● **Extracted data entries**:
§ §

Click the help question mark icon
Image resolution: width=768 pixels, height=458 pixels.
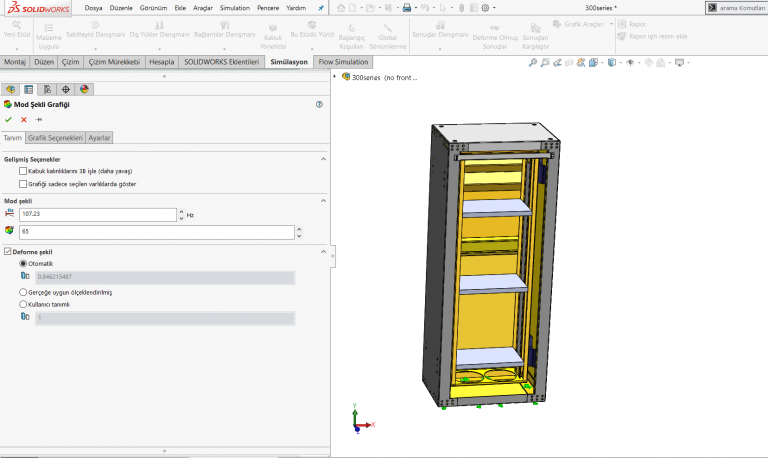(319, 104)
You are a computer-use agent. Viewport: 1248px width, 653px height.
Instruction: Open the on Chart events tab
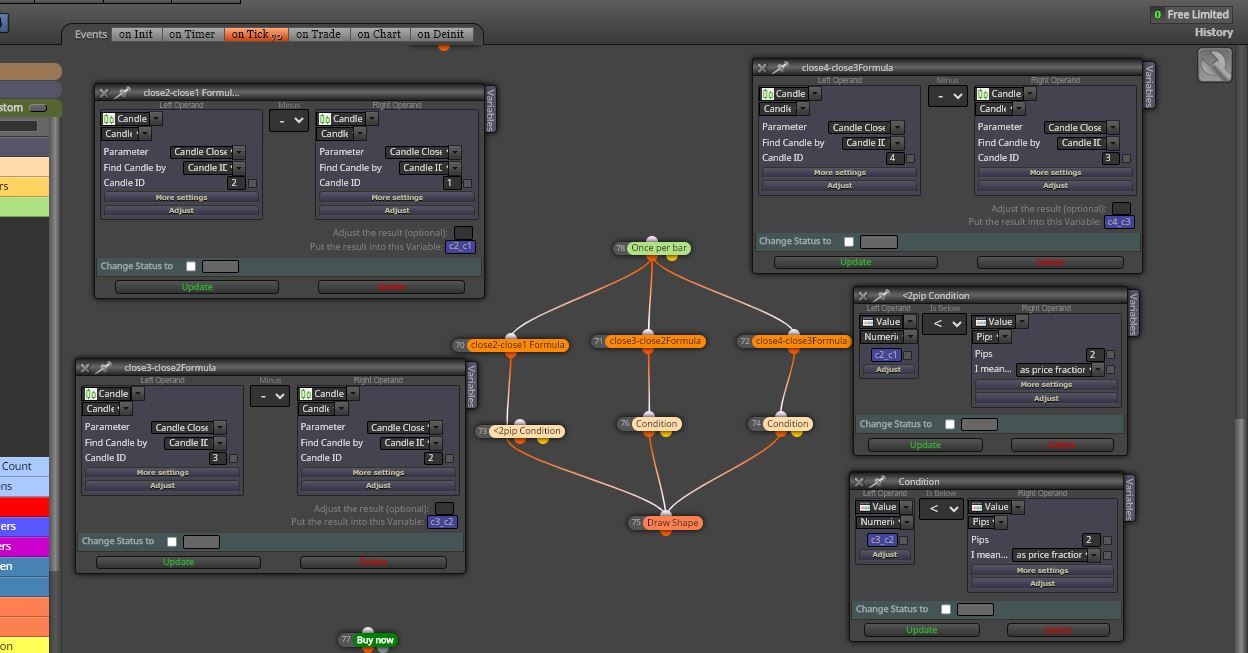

§ §

● **Problem**:
Your task is to repeat the records exactly. Images do not belong in the copy.

● **Exercise result**:
Click the help question mark icon
Image resolution: width=768 pixels, height=458 pixels.
(319, 104)
You are a computer-use agent. Viewport: 1248px width, 653px height.
Instruction: Open the on Chart events tab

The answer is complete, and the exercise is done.